= Ida of Louvain =

Ida of Louvain (died around 1300) was a Cistercian nun of Roosendael Abbey in the 13th-century Low Countries who is officially commemorated in the Catholic Church as blessed.

==Life==
Ida was born into a well-to-do family in Leuven, Duchy of Brabant (now Belgium). At the age of 22 she felt a religious vocation but her father was a worldly man who would not accept this and subjected her to various forms of ill-treatment to discourage her. Despite parental disapproval, she first dedicated her life to God as an anchoress, and later became a nun in the recently founded Cistercian Abbey of Roosendael (the Valley of the Roses) in what is now Sint-Katelijne-Waver.

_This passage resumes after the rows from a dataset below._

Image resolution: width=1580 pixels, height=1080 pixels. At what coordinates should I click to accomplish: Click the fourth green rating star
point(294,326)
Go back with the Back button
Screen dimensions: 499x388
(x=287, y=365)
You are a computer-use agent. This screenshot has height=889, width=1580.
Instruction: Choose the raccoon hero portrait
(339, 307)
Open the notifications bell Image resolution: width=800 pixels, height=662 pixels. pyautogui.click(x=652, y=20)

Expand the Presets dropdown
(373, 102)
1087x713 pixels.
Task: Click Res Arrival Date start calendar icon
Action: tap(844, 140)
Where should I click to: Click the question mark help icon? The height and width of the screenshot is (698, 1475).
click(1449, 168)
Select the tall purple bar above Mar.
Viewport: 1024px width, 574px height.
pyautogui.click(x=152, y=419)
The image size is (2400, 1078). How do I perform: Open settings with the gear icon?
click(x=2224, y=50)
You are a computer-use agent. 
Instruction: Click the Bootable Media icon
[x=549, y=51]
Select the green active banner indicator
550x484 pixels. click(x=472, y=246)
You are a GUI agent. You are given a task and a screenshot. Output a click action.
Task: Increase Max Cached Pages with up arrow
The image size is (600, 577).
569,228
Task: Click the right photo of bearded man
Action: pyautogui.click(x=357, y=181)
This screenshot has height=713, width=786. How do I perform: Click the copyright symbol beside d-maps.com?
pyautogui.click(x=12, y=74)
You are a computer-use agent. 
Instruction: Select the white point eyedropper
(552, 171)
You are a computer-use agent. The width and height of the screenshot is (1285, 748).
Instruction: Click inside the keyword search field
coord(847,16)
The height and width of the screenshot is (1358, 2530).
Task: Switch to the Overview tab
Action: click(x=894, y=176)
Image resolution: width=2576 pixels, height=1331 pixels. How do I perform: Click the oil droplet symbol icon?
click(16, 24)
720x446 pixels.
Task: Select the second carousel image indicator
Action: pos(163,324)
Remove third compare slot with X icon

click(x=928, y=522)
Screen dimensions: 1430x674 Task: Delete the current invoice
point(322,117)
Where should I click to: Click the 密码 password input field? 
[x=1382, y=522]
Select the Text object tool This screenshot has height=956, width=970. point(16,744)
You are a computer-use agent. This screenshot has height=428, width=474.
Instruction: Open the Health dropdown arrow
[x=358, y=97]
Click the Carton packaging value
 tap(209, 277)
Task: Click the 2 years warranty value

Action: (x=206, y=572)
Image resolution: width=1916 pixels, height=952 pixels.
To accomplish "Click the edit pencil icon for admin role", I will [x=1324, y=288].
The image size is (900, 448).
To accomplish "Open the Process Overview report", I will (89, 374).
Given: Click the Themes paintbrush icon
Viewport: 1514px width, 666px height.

One historian has described her as adding "éclat" to the monastery. The only contemporary record of her life is in a series of letters by her confessor, a priest named Hugo.

==Legend and veneration==
Ida died with a reputation for sanctity and came to be considered a saint. She was said to have experienced stigmata and mystical graces. These included miraculous visions and corporeal encounters with appearances of the Infant Jesus, where she would hold him, bathe him, play with him and dress him. She was beatified for her piety and humility. Her official commemoration, granted by Pope Clement XI in 1719, is April 13.